TASK SET ->
a) Extract the section of the deals thread starting with "LOL...I am not" and going on through "Johnathan (Mar 25, 2006)".
b) Using the deals thread, decide whether each statement below agrees with it: (i) Huzzah suggests either rewording the poll question or swapping the Yes and No answers; (ii) Daniel says the Drill Doc post saved him about fifty dollars; (iii) in his later post, Dario says he was referring to wood sales. Give yes or no for each, with the deciding words from the thread quoted exactly.
c) List the usernames on every post in the deals thread dated Mar 25, 2006.

PAGE ->
-.-.-

# Do you want others to share Sales/Deals here?



## Dario (Mar 24, 2006)

Just want to know if I should stop sharing TEMPTING sales info before all your spouses put a "hit" on me  [xx(] LOL  [}]


----------



## alamocdc (Mar 24, 2006)

Too late![}]

Actually, I voted wrong. I should have selected "<s>2&4</s>".

Oops, I screwed up again! I meant 1&4!


----------



## Bob A (Mar 24, 2006)

Personally I have saved a dime or two from reading these heads up posts.  I say keep em' coming.


----------



## Huzzah (Mar 24, 2006)

I think you need to check your verbage.  You ask if you should stop, then the options are "Yes - I love good deals" or "No - My spouse will kill me".  I think you should be asking if you should continue, or change the Yes and No around in the answers.

Anyway, my vote if for you to continue posting the deals!  It's up to me to restrain myself (if I can).



> _Originally posted by Dario_
> <br />Just want to know if I should stop sharing TEMPTING sales info before all your spouses put a "hit" on me  [xx(] LOL  [][}]


----------



## DocStram (Mar 24, 2006)

Yep ... keep 'em coming.


----------



## Ron Mc (Mar 24, 2006)

Dario,
I don't see anything wrong with posting deals at all. When a package arrives I should tell my wife this. "Look sweetheart someone sent me some wood to try!"[]Works great!


----------



## Geo in Winnipeg (Mar 24, 2006)

Keep 'em coming. I wouldn't find deals otherwise[]


----------



## Daniel (Mar 24, 2006)

Dario,
 I say keep them up. it's one of the top benefits of having a group like this. the Drill Doc post saved me about a hundred bucks alone. and my wife knows it. She is the one that wouldn't let me pass the deal up. Your marked, but not in a bad way. and before you ask. No I won't send you the money you saved me.


----------



## jssmith3 (Mar 24, 2006)

Hey Ron, I do the same thing to my husband, works great [] Dario, please continue, you have great blanks that I can't seem to find elsewhere. 
thanks for all you do []
Janet


----------



## Jim15 (Mar 25, 2006)

Dario, I agree keep on with your info and wood sales.

jim


----------



## Dario (Mar 25, 2006)

LOL...I am not talking about wood sales, but the posts about it sure sent good feelings.

I apologize.  I should have been more specific and mentioned that I am referring to sales like those from Amazon (remember jet mini and drill doctor?).


----------



## Johnathan (Mar 25, 2006)

-.-.-

Target pointing data:
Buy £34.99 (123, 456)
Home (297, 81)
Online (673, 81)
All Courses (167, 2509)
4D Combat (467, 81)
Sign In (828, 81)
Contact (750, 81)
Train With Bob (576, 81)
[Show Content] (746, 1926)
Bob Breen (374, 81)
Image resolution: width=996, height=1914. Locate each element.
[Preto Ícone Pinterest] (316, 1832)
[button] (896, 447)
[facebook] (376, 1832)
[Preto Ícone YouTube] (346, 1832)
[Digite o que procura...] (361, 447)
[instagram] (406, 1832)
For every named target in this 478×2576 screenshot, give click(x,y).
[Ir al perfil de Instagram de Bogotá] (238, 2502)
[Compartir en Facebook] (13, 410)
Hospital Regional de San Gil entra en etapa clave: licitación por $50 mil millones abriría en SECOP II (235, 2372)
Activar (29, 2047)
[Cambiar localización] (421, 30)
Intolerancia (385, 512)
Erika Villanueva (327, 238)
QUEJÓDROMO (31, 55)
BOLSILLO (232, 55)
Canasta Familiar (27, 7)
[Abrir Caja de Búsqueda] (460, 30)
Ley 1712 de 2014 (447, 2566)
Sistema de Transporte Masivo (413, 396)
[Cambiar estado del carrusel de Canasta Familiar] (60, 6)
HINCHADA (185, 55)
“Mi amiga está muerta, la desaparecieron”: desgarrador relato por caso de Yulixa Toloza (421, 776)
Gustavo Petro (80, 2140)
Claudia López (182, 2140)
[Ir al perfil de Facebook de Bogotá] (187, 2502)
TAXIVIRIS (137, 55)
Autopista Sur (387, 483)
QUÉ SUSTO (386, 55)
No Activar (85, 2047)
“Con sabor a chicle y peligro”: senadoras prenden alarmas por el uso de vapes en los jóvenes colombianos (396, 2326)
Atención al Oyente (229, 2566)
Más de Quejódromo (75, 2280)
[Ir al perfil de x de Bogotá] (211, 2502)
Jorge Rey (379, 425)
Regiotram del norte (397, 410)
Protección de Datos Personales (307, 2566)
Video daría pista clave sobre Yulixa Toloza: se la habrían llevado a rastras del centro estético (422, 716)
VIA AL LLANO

-.-.-

ANSWERS TO THE PROBLEMS ->
a)
LOL...I am not talking about wood sales, but the posts about it sure sent good feelings.

I apologize.  I should have been more specific and mentioned that I am referring to sales like those from Amazon (remember jet mini and drill doctor?).


----------



## Johnathan (Mar 25, 2006)

b)
(i) Yes: "I think you should be asking if you should continue, or change the Yes and No around in the answers."
(ii) No: "the Drill Doc post saved me about a hundred bucks alone."
(iii) No: "I am not talking about wood sales"

c) Jim15, Dario, Johnathan